-- START OF DATA SUPPLIED --

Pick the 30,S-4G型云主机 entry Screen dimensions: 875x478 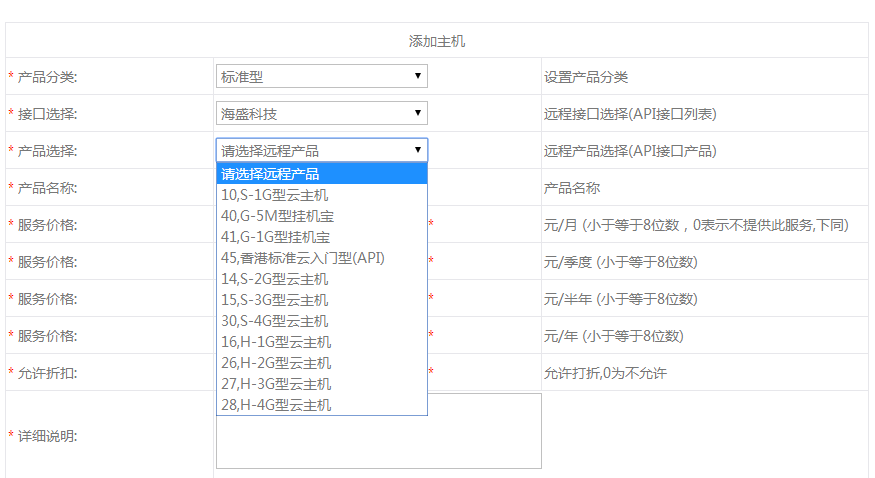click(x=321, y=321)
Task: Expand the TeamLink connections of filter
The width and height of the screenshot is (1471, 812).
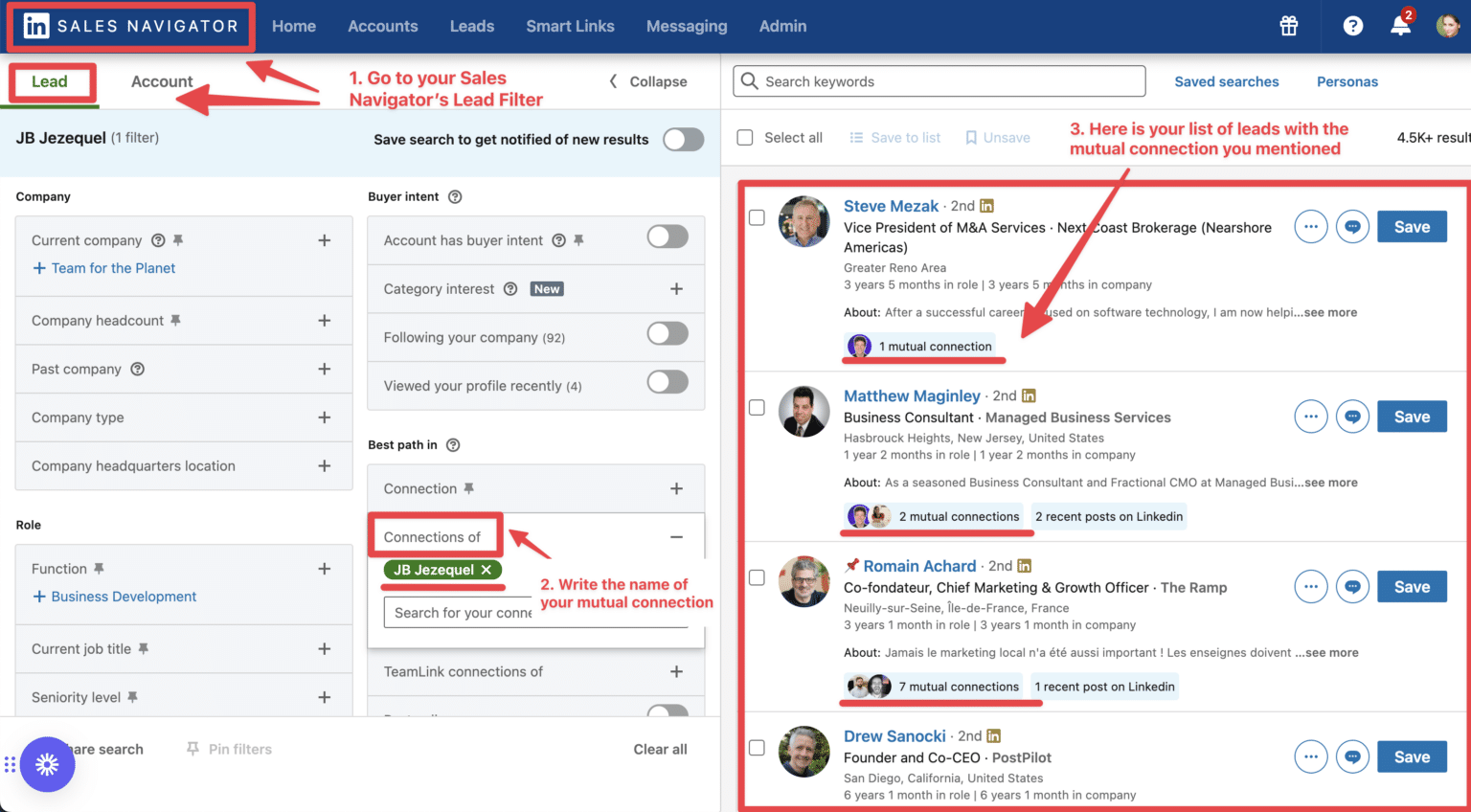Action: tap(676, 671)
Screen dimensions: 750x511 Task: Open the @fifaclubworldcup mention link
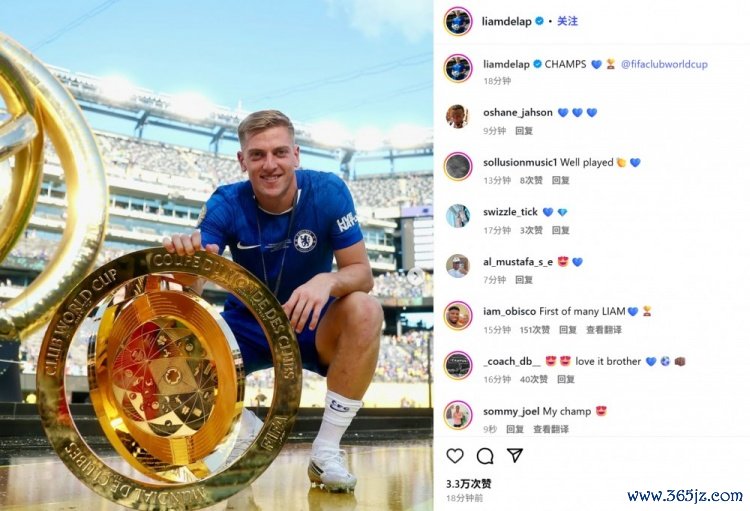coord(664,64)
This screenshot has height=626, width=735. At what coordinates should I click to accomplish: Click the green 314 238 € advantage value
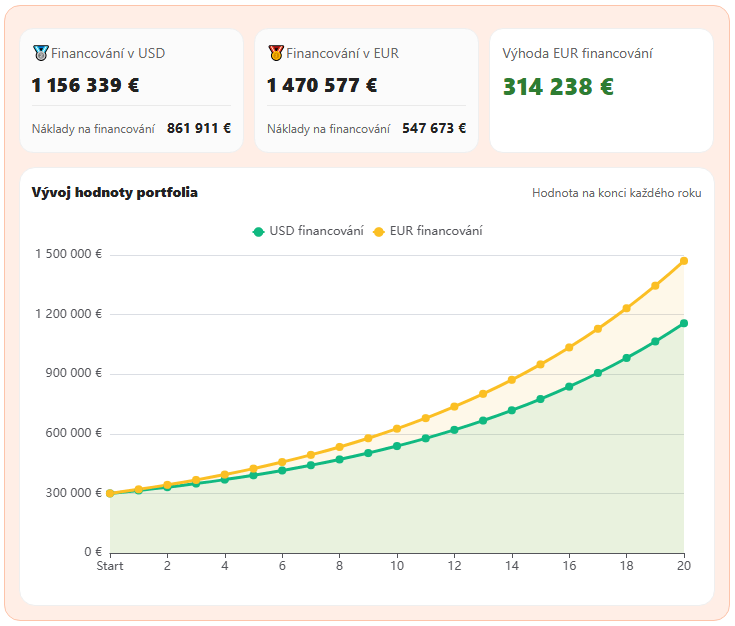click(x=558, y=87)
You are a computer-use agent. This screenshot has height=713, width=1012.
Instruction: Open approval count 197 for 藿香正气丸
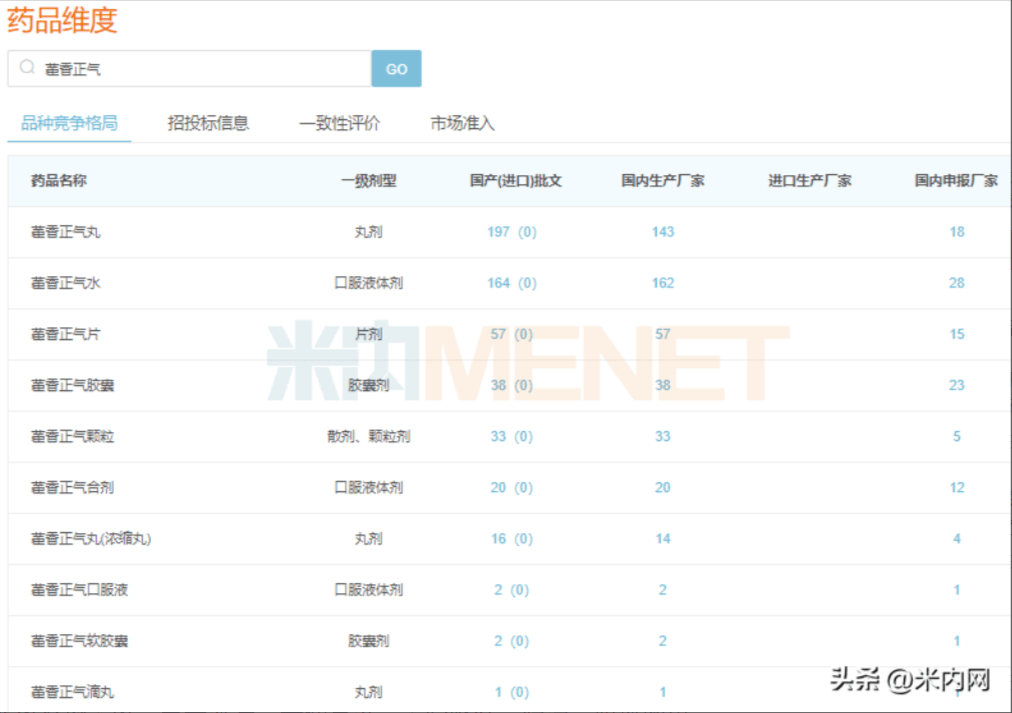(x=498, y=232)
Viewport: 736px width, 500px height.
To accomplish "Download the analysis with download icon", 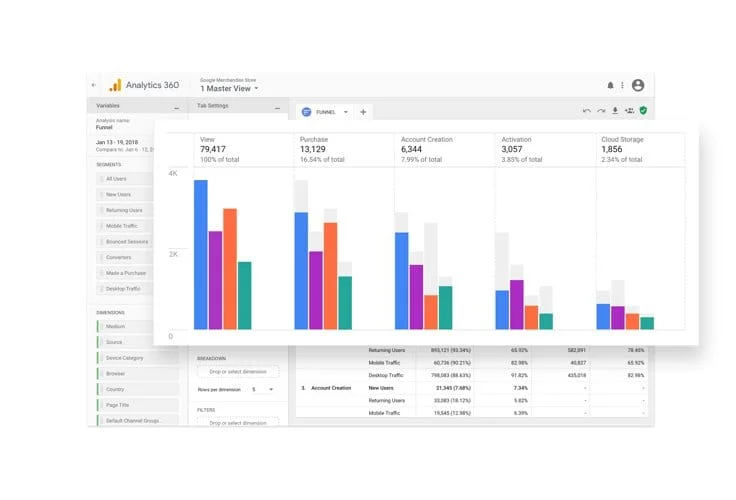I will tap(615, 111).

-- END OF DATA SUPPLIED --
-- START OF DATA SUPPLIED --

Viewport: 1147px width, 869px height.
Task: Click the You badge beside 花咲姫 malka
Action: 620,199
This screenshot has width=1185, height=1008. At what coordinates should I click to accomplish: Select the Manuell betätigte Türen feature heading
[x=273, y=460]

-- END OF DATA SUPPLIED --

#### [STATED PROBLEM]
Arrange the entries from the line with "Task: Expand the" to the line with "click(x=558, y=87)" as a JSON list of strings, one string per line, skipping blank lines and leaving out the pictures.

#### [ANSWER BELOW]
[
  "Task: Expand the TeamLink connections of filter",
  "The width and height of the screenshot is (1471, 812).",
  "Action: tap(676, 671)",
  "Screen dimensions: 750x511 Task: Open the @fifaclubworldcup mention link",
  "coord(664,64)",
  "This screenshot has height=626, width=735. At what coordinates should I click to accomplish: Click the green 314 238 € advantage value",
  "click(x=558, y=87)"
]